SOURCE MATERIAL.
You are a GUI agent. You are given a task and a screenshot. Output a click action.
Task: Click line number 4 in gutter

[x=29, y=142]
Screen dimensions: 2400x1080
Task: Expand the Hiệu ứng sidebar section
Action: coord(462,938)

DIRECTIVE. Write out the material again, swapping "gutter" for "margin" and leaving everything else as it is.

SOLUTION.
You are a GUI agent. You are given a task and a screenshot. Output a click action.
Task: Click line number 4 in margin

[x=29, y=142]
Screen dimensions: 2400x1080
Task: Expand the Hiệu ứng sidebar section
Action: coord(462,938)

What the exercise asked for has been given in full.